Armand-Louis se leva : il avait devant lui le grand ministre, l’homme d’État dont l’Europe connaissait le vaste génie et redoutait les profondes combinaisons. Il s’inclina respectueusement, serra le pli sous son pourpoint et sortit.

– Eh bien ! lui demanda Renaud, es-tu roi ?

– Pas encore, répondit Armand-Louis en riant.

– Et en attendant, qu’a-t-on fait de toi ?

– Rien ; je reste ce que j’étais, un voyageur.

– Tu pars ! Pour Vienne, pour Madrid, pour La Haye ? Parle donc, tu me tiens sur le gril ?

– Mon pauvre ligueur, je retourne en Suède.

– Incorrigible ! murmura Renaud, dont l’enthousiasme disparut.

Puis soupirant :

– Tu verras certainement Diane, c’est-à-dire Mlle de Pardaillan, reprit-il ; essaye de savoir si elle se souvient, par aventure, d’un gentilhomme du nom de Renaud.

– Que ne viens-tu t’en assurer toi-même ? J’imagine que Mlle de Pardaillan aura quelque plaisir à te répondre.

– Le crois-tu ?

– J’en suis sûr.

Renaud soupira plus fort.

– Ah ! c’est impossible ! continua-t-il. Puis-je m’exposer à l’humiliation d’un refus ? Elle a des ducats à remuer à poignées, des forêts à chauffer une ville, des châteaux à loger une armée, des pierreries à éblouir un conclave ; et moi, je n’ai que la cape et l’épée, et, en sus, Carquefou ; en tout, rien.

– Merci, murmura Carquefou.

– Et la terre de Chaufontaine avec ses étangs, ses bois, ses prés, ses moulins, n’est-ce point quelque chose ? poursuivit M. de la Guerche.

– Ah ! parpaillot, tu railles ! Les Juifs ne peuvent plus rien prêter sur la bicoque, les étangs sont à sec, les bois ont été coupés et mis en fagots, les prés sont tondus et plus chauves que la tête d’un moine, les moulins n’ont plus ni blé ni meules ! Non, te dis-je, il faut que je fasse pénitence aujourd’hui comme hier, demain comme aujourd’hui.

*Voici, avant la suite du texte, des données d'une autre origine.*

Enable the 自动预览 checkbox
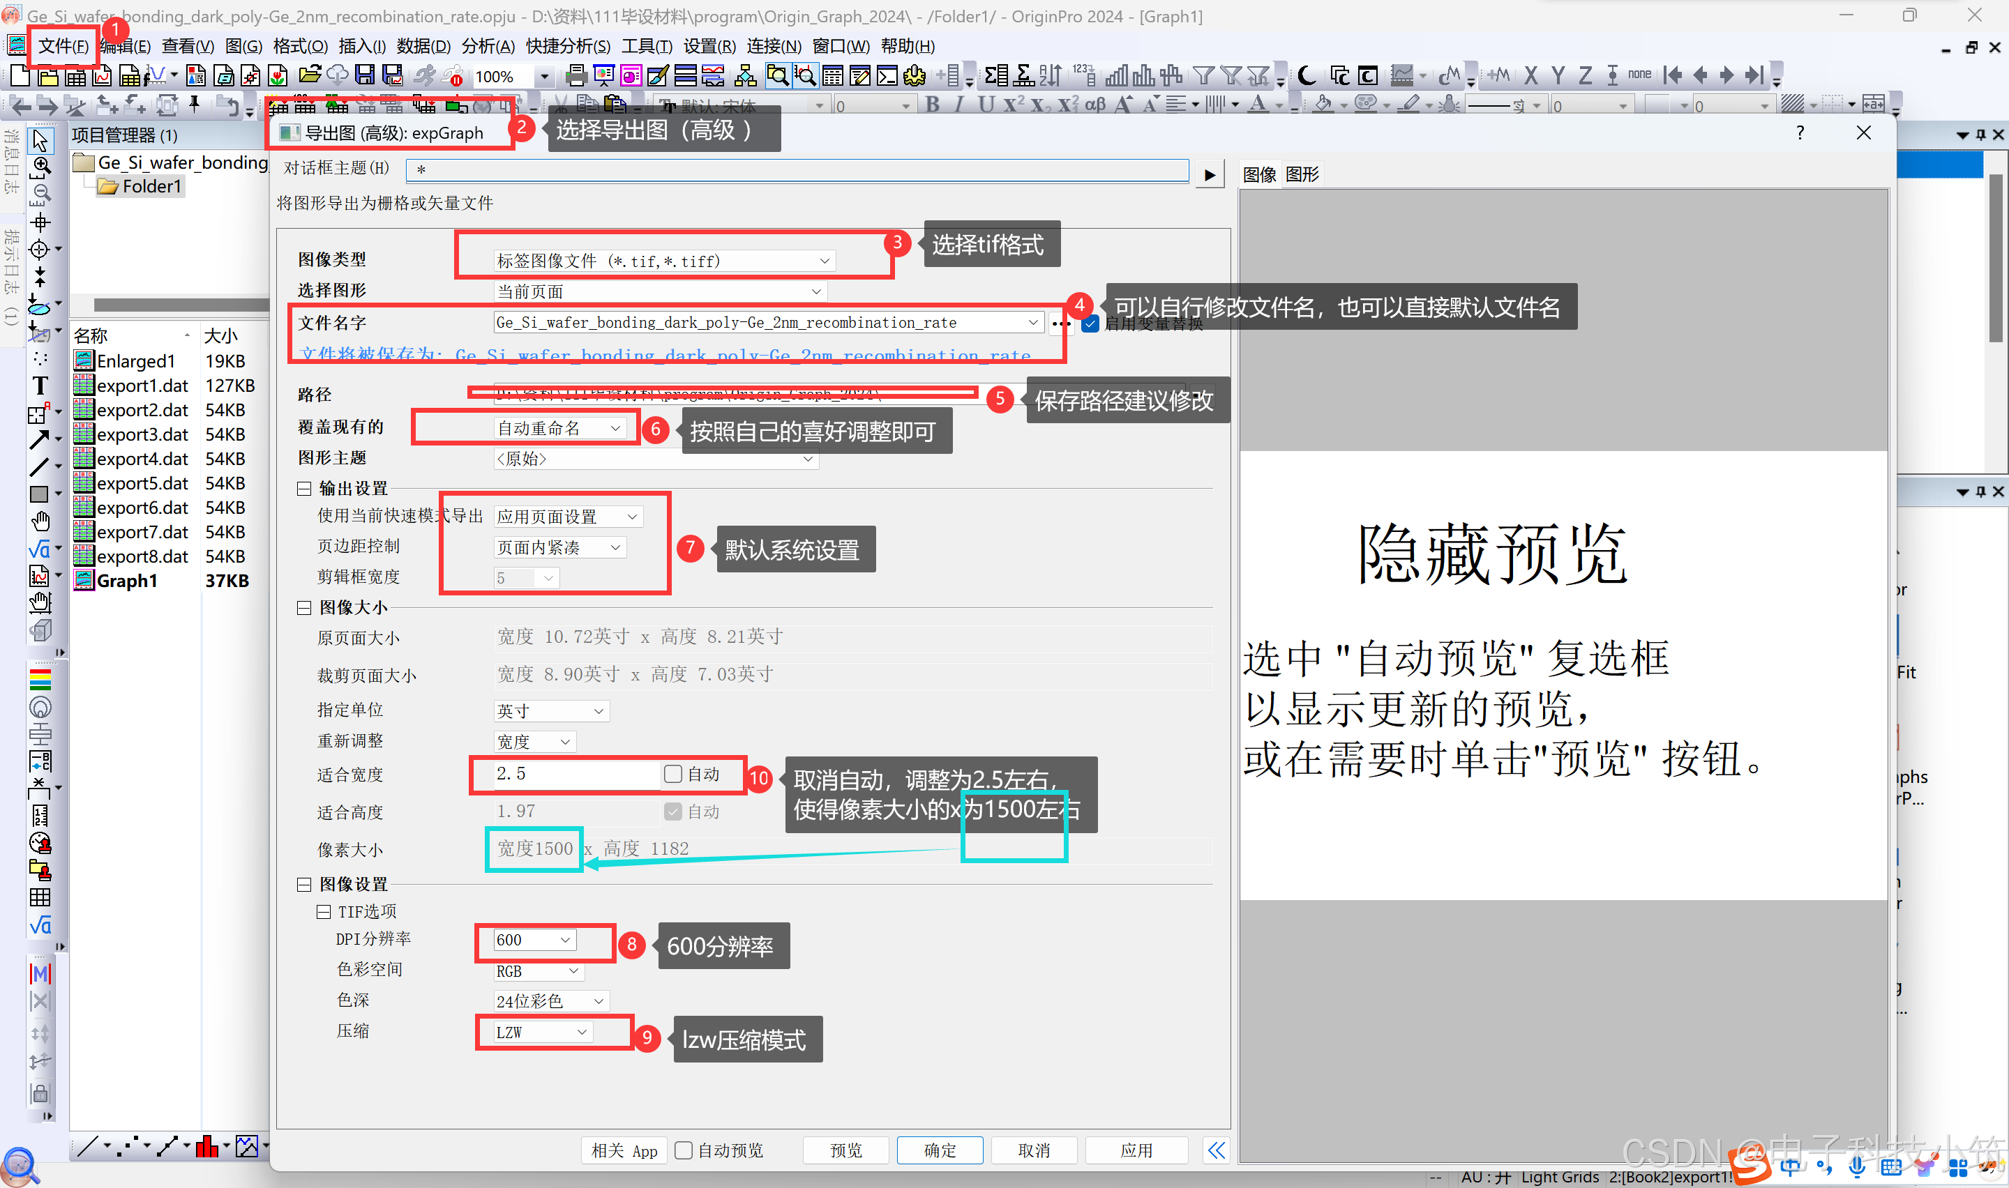Image resolution: width=2009 pixels, height=1188 pixels. (x=683, y=1150)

La sagesse le veut, la résignation m’y condamne… Plaise à Dieu que j’y trouve la guérison !

– Tu as donc trouvé une autre Mme d’Igomer ?

– Hélas ! oui, Thécla s’appelle à présent Clotilde, Clotilde de Mireval ; elle est brune, elle a des yeux noirs, elle a vingt ans… Ah ! je suis bien malheureux !

Renaud passa un mouchoir sur ses yeux.

– Donc, reprit-il, tu mettras mon cœur aux pieds de Diane et tu lui diras qu’un pauvre chevalier se meurt d’amour pour elle sur la terre d’exil.

– Et dans le château de Mireval ?

– Traître ! Si malheureux qu’on soit, ne faut-il pas toujours qu’on demeure quelque part ? Embrasse-moi et que Dieu te conduise. Si Clotilde ne me guérit pas, dans quinze jours, je galope après toi.

Armand-Louis quitta La Rochelle dans la nuit.